PROBLEM DETAILS:
Everything from the opening line of the records below through the line with "You are a GUI" must be duplicated exactly, pictures left out.

EXTRACTED INFORMATION:
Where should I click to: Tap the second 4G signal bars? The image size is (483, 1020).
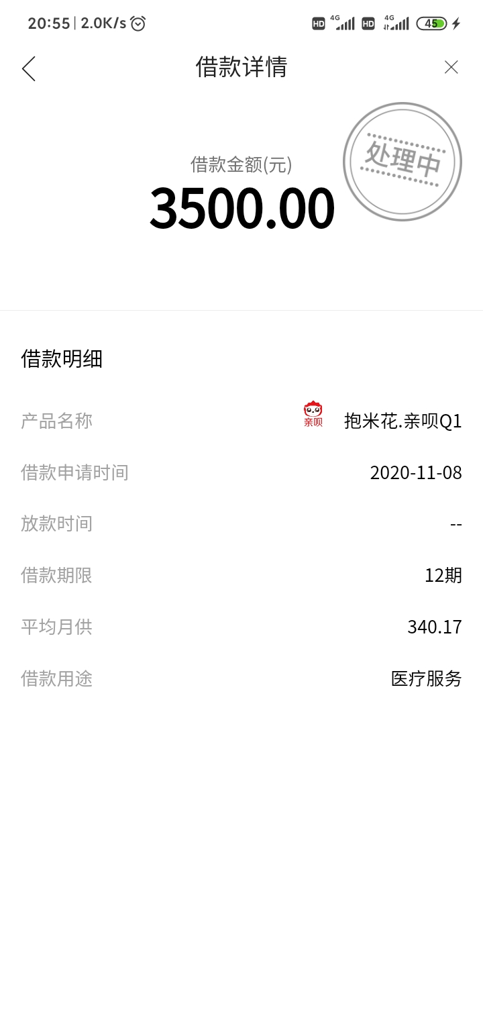click(x=396, y=23)
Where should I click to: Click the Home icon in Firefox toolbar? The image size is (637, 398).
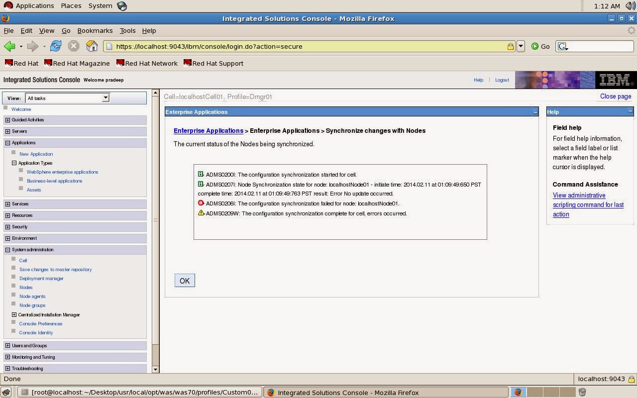(92, 46)
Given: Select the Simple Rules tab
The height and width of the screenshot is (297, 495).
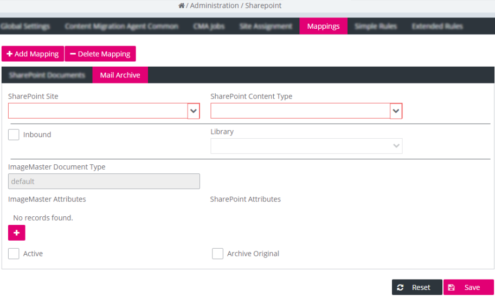Looking at the screenshot, I should (376, 26).
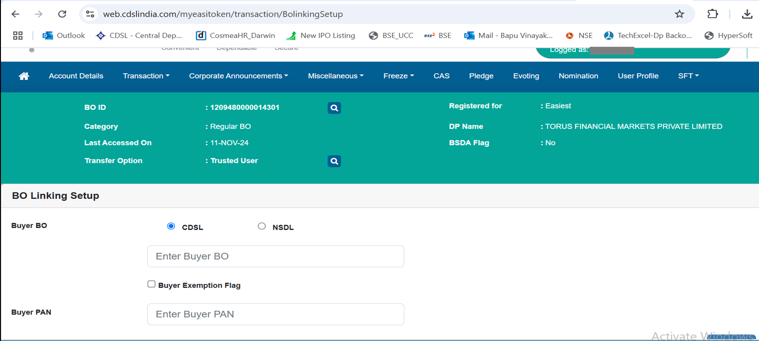Open the browser extensions puzzle icon
Image resolution: width=759 pixels, height=341 pixels.
pos(713,14)
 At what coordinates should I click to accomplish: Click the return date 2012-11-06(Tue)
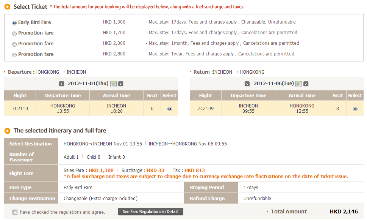(273, 84)
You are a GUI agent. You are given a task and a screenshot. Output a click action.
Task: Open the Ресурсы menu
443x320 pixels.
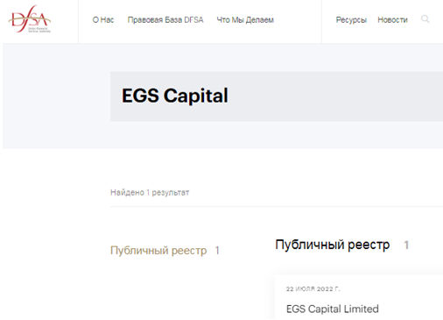click(351, 20)
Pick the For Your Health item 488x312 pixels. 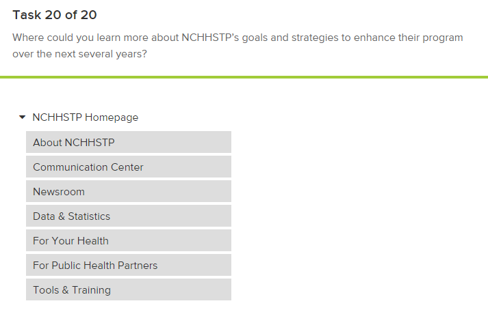click(128, 241)
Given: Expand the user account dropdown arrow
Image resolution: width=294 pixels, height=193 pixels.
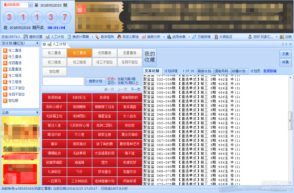Looking at the screenshot, I should point(276,37).
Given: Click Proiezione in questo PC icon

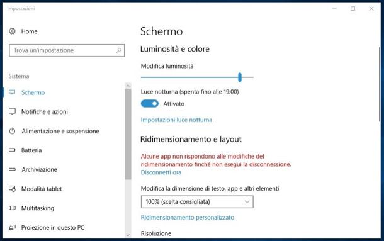Looking at the screenshot, I should tap(12, 227).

ANSWER BOX:
Where should I click to: Tap the second 4G signal bars? The image size is (483, 1020).
click(x=396, y=23)
Where should I click to: Click the Home icon in Firefox toolbar? The image size is (637, 398).
(92, 46)
Given: Select the Simple Rules tab
The height and width of the screenshot is (297, 495).
Looking at the screenshot, I should (376, 26).
Open the browser extensions puzzle icon
Image resolution: width=759 pixels, height=341 pixels.
pos(713,14)
 At what coordinates should I click to accomplish: Click the return date 2012-11-06(Tue)
(273, 84)
You are a GUI agent. You are given a task and a screenshot. Output a click action.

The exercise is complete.